Euro'yu kurtarmak için son hamle
17 Ağustos 2011Merkel ve Sarkozy, Euro Bölgesi'nin yönetiminde kapsamlı reform istedi.
Liderler, Euro kullanan 17 ülkenin bir tür ortak “ekonomi hükümeti” kurmasını gündeme getirirken, bu ortak hükümete AB Konsey Başkanı Herman Van Rompuy'un başkanlık etmesini önerdi.
27 ülkeden oluşan Avrupa Birliği'nde halen 17 ülke Euro kullanıyor. Rekor borç ve bütçe açığına sahip olan Yunanistan, Portekiz ve İrlanda gibi ülkelerinin durumu, ortak para birimi Euro'nun geleceğini tehlikeye atarken, ekonomi ve para birliği Euro Bölgesi'nin yönetimini de krize sokmuştu.
Merkel ve Sarkozy'nin gündeme getirdiği ekonomi hükümeti, Euro Bölgesi ülkelerinin mali politikalar alanında daha sorumlu ve koordineli adımlar izlemesini amaçlıyor.
Alman-Fransız planı
Liderlerin üzerinde uzlaşma sağladığı bir diğer öneri de, 17 Euro Bölgesi ülkesinin, bütçe açıklarını önleme ve bütçe dengesi konusunda taahhütte bulunması ve bunu 2012 yılı yazına kadar anayasa teminatı altına alması.
Ortak para birimine duyulan güvenin garanti altına alınmasının büyük önem taşıdığına dikkat çeken Almanya Başbakanı Merkel, Euro'nun Avrupa'nın geleceği ve refahının temeli olduğunu vurguladı. Merkel, şöyle konuştu:
"Almanya ve Fransa olarak ortak para birimimiz Euro'yu güçlendirmek ve gelişmesini sağlamak konusunda kendimizi kesinlikle yükümlü hissediyoruz. Euro Bölgesi içindeki ekonomi ve mali konulardaki uzman politikacıların güçlü olması gerekiyor. Ancak bu şekilde başarıya ulaşmak mümkün olacaktır. Burası kesinlikle açık…"

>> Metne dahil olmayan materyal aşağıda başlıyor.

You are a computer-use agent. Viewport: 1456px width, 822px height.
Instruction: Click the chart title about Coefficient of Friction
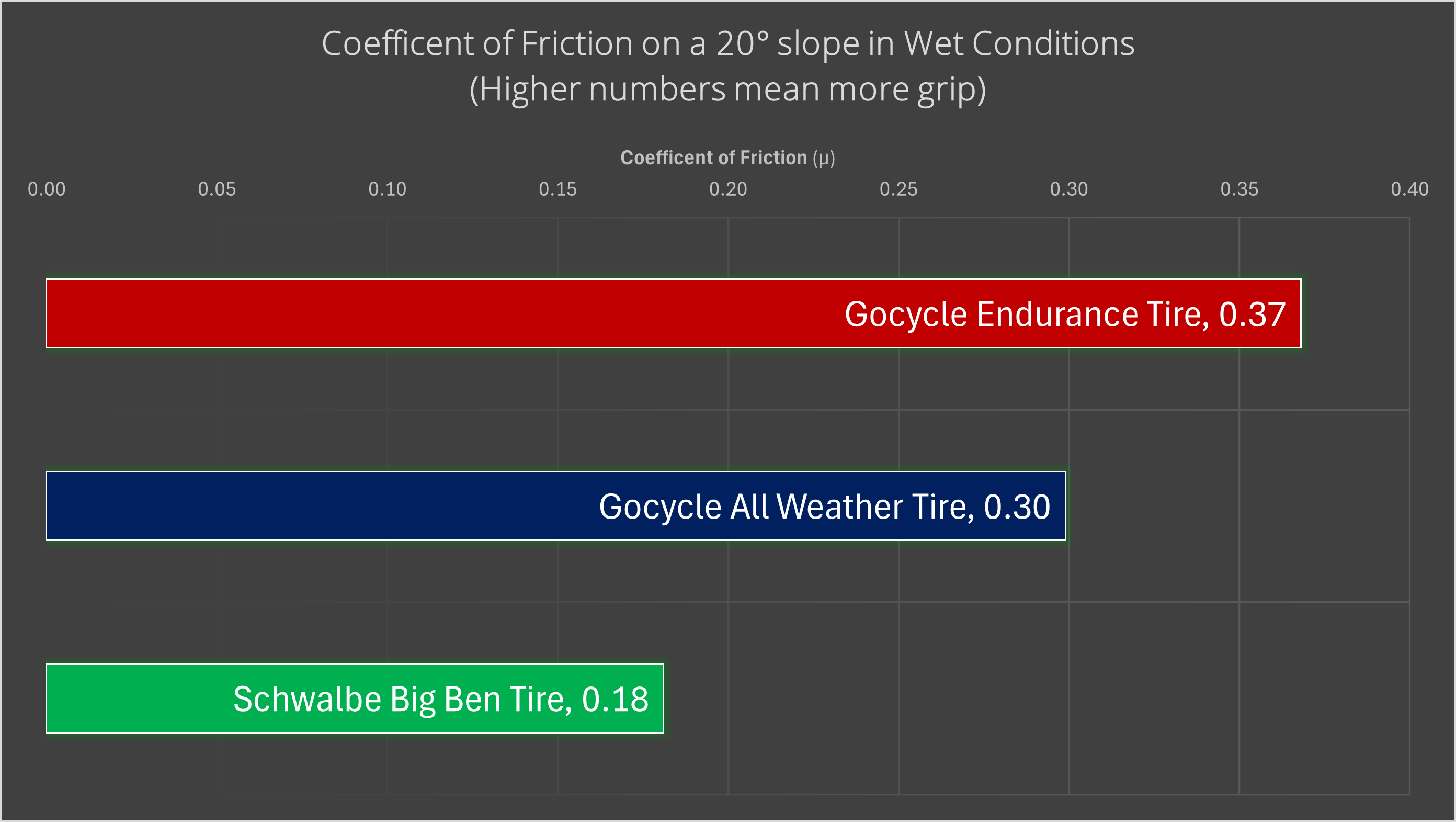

Euro tahvili önerisine ret
Almanya ve Fransa, özellikle ağır borç yükü altındaki AB ülkelerinin talep ettiği “AB tahvili” önerisini geri çevirdi. Almanya Başbakanı Merkel, Paris'teki ortak basın toplantısında, AB tahvilinin “bugün için bir çözüm olmadığını” kaydederken, Sarkozy de böyle bir mali aracın AB'nin büyük ekonomilerini “ciddi tehlike altına sokacağını”, bunun ancak daha ileri bir mali entegrasyon aşamasında gündeme gelebileceğini kaydetti.
Euro Tahvili, AB’nin ya da Euro Bölgesi ülkelerinin finans piyasasında ortaklaşa tahvil satın alması fikrine dayanıyor. Amaç, tahvil talebini artırıp faizlerin yükselmesini önlemek ve yatırımcıya alacağını vadesi geldiğinde tahsil etme garantisi vermek. Ancak bu formül fiilen, nispeten büyük ve maliyesi sağlam Almanya ve Fransa gibi ülkelerin iflasın eşiğindeki Yunanistan, İspanya ve Portekiz gibi ortaklarının faiz ve anapara borçlarına kefil olması anlamına geliyor.